The broader reasoning, that boys should be immunized to protect women against a virus the boys might later carry, is not clear-cut. As male carriers presumably pick up the virus through sex with women, immunizing girls may well result in satisfactory control of that virus in the population and any increase in such control may be minuscule and nowhere near justifying the expense and additional risks of immunizing boys as well.
Further, the same reasoning could be used to require all girls to go on the contraception pill in order to protect men from unwanted fatherhood (and the high likelihood of state-enforced slavery to fund a woman’s lifestyle for 20 years or so with no reciprocal obligation).
I was impressed with the Council’s position on Herceptin, but sadly on this issue its inherent sexism and resentment towards males has predominated. Little more can be expected I suppose from an organization that describes itself as feminist.
Surely it is bordering on unethical for a nurse or other medical practitioner to immunise a boy when the immunisation has no chance of benefit to him personally and all the downside risks of vaccination.
I am informed that for years boys have been immunised against rubella for the exclusive benefit of pregnant women (and their unborn child who may have hearing affected by rubella exposure) they may come in contact with.
My source says their is no benefit to the boy recieveing the immunisation at all.
These days Rubella vaccination comes in the MMR Measles, Mumps and Rubella combo vaccine. It is impossible even if you wish to pay for the vaccinations to seperate this combo or to get it singly.
The world of public health has gone PC mad!!!

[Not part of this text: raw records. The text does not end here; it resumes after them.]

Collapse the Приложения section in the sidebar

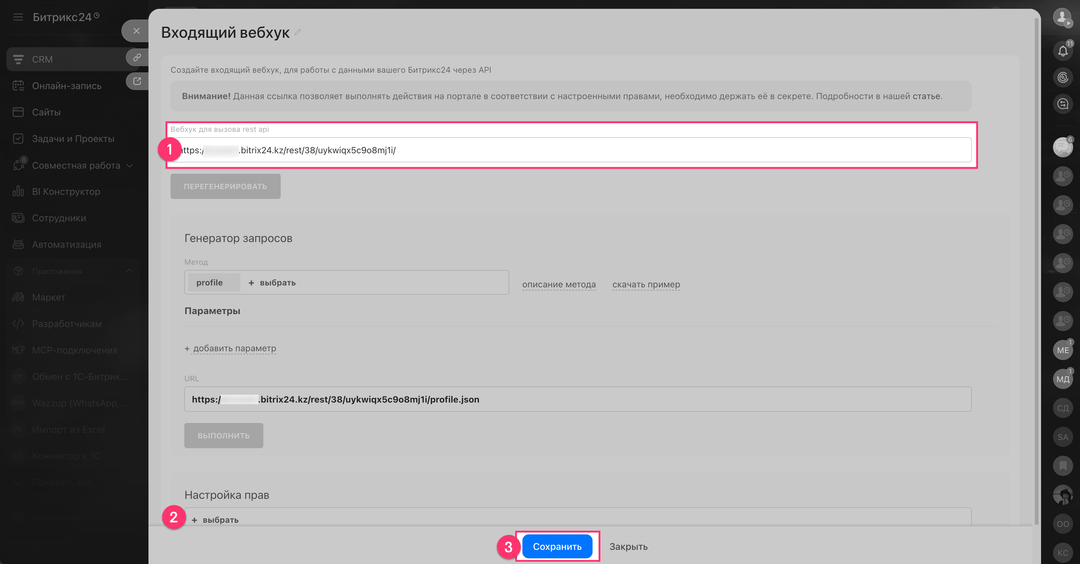coord(129,271)
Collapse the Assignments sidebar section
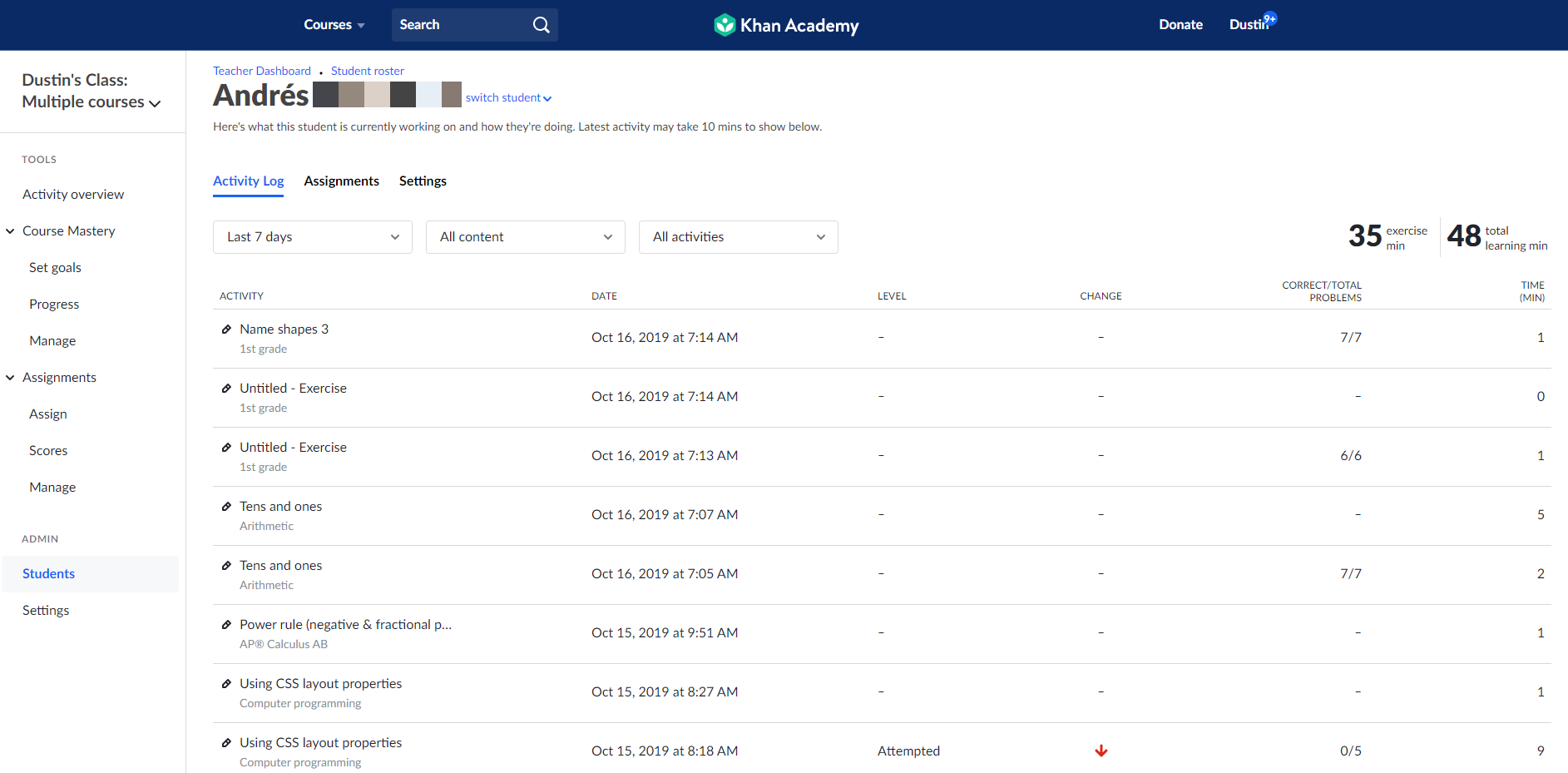The height and width of the screenshot is (773, 1568). 11,378
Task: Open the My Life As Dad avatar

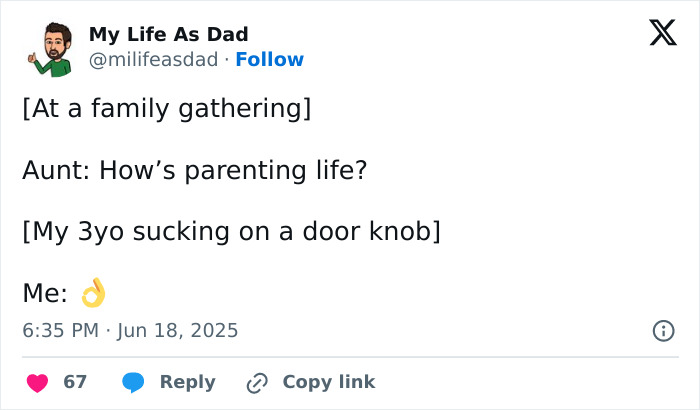Action: [48, 48]

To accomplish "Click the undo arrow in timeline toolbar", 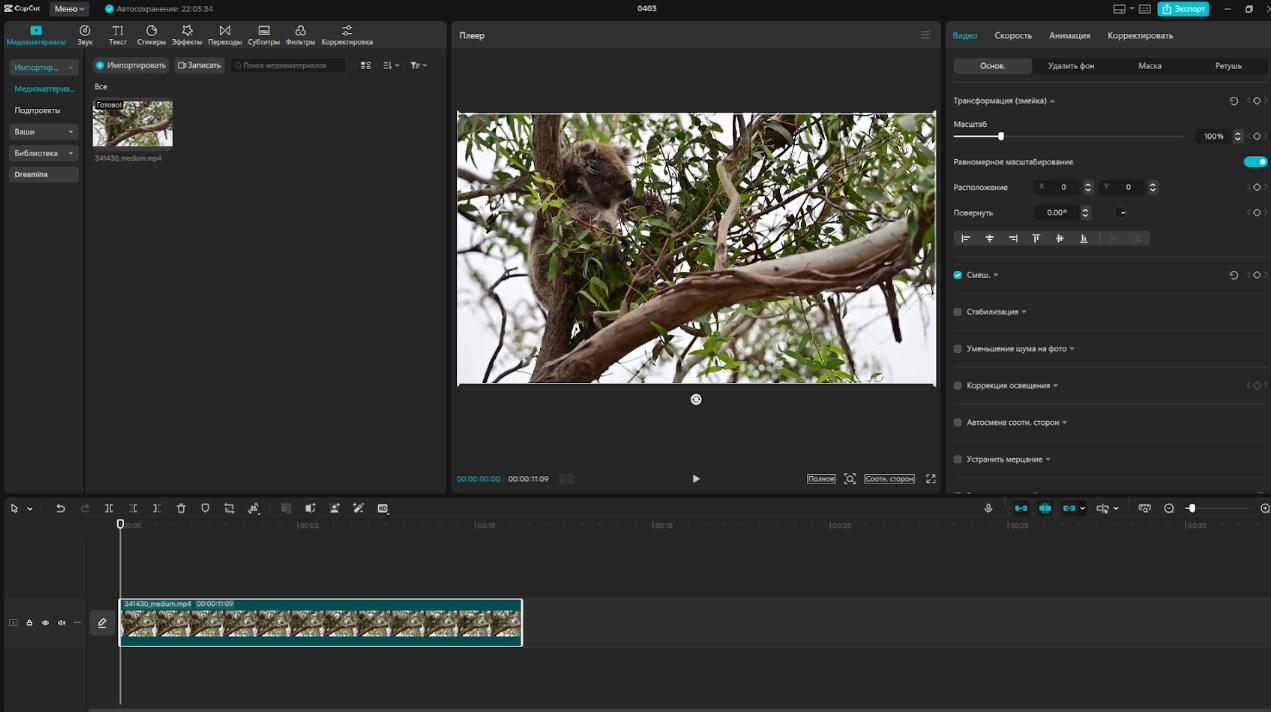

I have always understood one of the triggers of cerviacal cancer appeared to be females who had many different sexual partners. It appears to make as much sense as immunising females against prostrate cancer 🙂 I suggest that the Auckland womens health council is being somewhat precious suddenly adopting a stance of gender equality considering their normal biased health stance.
As an aside – What is the position of the Auckland mens health council – or is it better not to ask?
Don’t just blame the girls.
The major risk factor for cervical cancer are multiple sex partners or a partner who has had multiple sex partners.
It doesn’t pay to sleep around.
I don’t think that’s a risk factor for prostate cancer tho.
That was tongue in cheek. I have re-read my post and it would be clearer to say “Imunising males against cerviacil cancer, to me, made about as much sense as imunising females against prostrate cancer”
Both are gender specific and scary diseases to that gender.
I believe that a male, condom or not, who has many sex partners is also at risk of STD’s.
It certainly doesn’t pay to sleep around, condom or not.
There is a paper on this topic in Best Practice April 2008.
Dr Nikki Turner states “The added value of vaccinating males to attempt herd immunity is currently not clear. Mathematical modelling to date suggested there is little added advantage if HPV vaccination coverage in the female population exceeds 70%”. She cites Taira et el (2004) Evaluating human papilloma virus vaccination programs. from Emerg Infect Dis 2004(10): pages 1915-1923.